No milk, sugar: Venezuelans lose prized ice cream to crisis
THE COROMOTO ice cream parlor had it all - chocolate and vanilla for sure, though also garlic, avocado and even octopus sorbets, but the things you can’t find in Venezuela anymore, like milk and sugar, means the landmark has had to close for good. When Manuel Da Silva first opened its welcoming yellow doors in 1981, the Heladeria Coromoto offered its clients the tried and trusted - vanilla, strawberry, chocolate and coconut flavors. Until one day, Manuel tried out an avocado sorbet on his customers. “It was a success!” says Jose Ramirez, Manuel’s son-inlaw who now runs the business.
“He had a crazy idea and he started to invent, to try things with meat, with fish,” says Jose.
He might have stopped at chipichipi, a small Caribbean mollusc, but Manuel was clearly not a man to hold back on a hunch. New flavors followed when he experimented with garlic as well as onion flavored ice cream. Soon Manuel’s imagination knew no limits and the number of wacky flavors, and his reputation, grew.
“People were coming to try some strange things,” said Luis Marquez, a young local in the mountain town of Merida who grew up coming to the Coromoto.
In 1991, just a decade after opening and a world away from plain old vanilla, the Heladeria Coromoto got an entry in the Guinness Book of Records for providing the most flavors of any ice cream parlor in the world -- at the time, 386. But Manuel, a Portuguese immigrant, continued to innovate and play with people’s taste buds. Black bean ice cream soon followed, chili, beetroot - up to a staggering 860 flavors. The shop quickly became a key attraction in Merida, an Andean city of 450,000 which is also known for having the world’s highest cable-car ride, 4,765 meters (15,633 feet) above sea level. Now it comes highly recommended in tourist guides such as Lonely Planet and TripAdvisor. But Venezuela’s deepening economic crisis since the collapse of crude oil prices in 2014 meant it became an ordeal to source raw materials over the last few years.
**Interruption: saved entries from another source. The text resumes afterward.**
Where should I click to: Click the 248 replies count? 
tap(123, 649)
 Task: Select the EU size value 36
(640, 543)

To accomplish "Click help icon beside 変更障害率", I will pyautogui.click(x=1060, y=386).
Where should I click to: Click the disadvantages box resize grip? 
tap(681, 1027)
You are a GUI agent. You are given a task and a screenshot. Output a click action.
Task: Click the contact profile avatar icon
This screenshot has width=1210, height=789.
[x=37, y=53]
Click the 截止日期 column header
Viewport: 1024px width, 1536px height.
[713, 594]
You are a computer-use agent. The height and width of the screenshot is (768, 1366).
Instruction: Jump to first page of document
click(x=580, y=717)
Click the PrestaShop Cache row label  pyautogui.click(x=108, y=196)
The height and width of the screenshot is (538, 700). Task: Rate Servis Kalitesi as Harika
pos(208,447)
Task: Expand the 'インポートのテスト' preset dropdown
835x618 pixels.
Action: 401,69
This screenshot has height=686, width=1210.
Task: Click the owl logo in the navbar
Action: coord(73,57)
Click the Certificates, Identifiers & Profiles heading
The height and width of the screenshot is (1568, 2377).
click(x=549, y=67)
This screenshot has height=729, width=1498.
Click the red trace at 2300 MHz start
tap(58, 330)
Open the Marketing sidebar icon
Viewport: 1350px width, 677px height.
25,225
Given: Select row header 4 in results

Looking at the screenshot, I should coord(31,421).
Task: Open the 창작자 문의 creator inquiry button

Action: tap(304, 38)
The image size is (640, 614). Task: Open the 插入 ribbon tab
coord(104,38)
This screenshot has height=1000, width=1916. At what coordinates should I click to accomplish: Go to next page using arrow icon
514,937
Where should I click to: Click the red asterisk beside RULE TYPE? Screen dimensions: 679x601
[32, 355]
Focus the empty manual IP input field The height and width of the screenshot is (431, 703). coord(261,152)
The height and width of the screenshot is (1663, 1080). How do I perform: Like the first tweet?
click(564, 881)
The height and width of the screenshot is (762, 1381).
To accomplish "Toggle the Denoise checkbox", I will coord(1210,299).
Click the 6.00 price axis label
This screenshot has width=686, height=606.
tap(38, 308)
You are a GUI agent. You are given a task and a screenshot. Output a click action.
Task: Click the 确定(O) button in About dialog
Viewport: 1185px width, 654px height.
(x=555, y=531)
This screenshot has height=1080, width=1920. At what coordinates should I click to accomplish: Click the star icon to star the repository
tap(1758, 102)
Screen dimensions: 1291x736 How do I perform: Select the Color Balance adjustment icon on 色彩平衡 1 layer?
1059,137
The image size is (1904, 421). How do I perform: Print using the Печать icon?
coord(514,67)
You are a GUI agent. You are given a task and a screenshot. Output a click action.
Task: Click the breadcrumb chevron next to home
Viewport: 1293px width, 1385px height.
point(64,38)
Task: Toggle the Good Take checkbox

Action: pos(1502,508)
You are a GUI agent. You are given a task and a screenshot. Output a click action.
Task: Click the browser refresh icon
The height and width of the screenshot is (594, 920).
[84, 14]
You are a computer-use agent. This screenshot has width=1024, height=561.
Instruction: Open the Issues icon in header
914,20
“For years we have been suffering from shortages and we buy on the black market. We cannot get products from our traditional suppliers,” said Jose, 56. Up to now, Jose has always managed to scrape by. “But the situation got more complicated this year.”
“We made efforts, we tried to keep going to the maximum, but the time has come when I can’t resist anymore,” says Jose.